* **What this task involves**: No images, please. Copy each entry below exactly as it reads.
(Beginning of Given data)
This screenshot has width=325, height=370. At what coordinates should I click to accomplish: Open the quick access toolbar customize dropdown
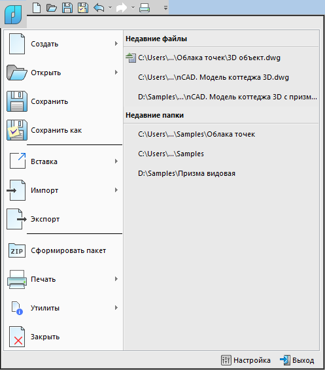tap(165, 8)
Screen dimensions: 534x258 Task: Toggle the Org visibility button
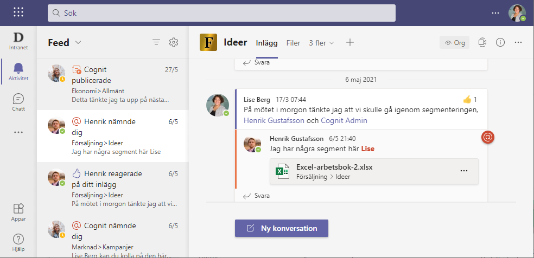tap(454, 42)
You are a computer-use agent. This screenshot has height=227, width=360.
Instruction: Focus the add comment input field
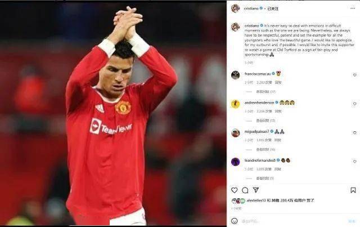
(End of Given data)
* **Response**:
This screenshot has width=325, height=370. At what coordinates should I click to accomplish: Open the quick access toolbar customize dropdown
tap(165, 8)
Screen dimensions: 534x258 Task: Toggle the Org visibility button
tap(454, 42)
You are a computer-use agent. This screenshot has height=227, width=360.
Instruction: Focus the add comment input field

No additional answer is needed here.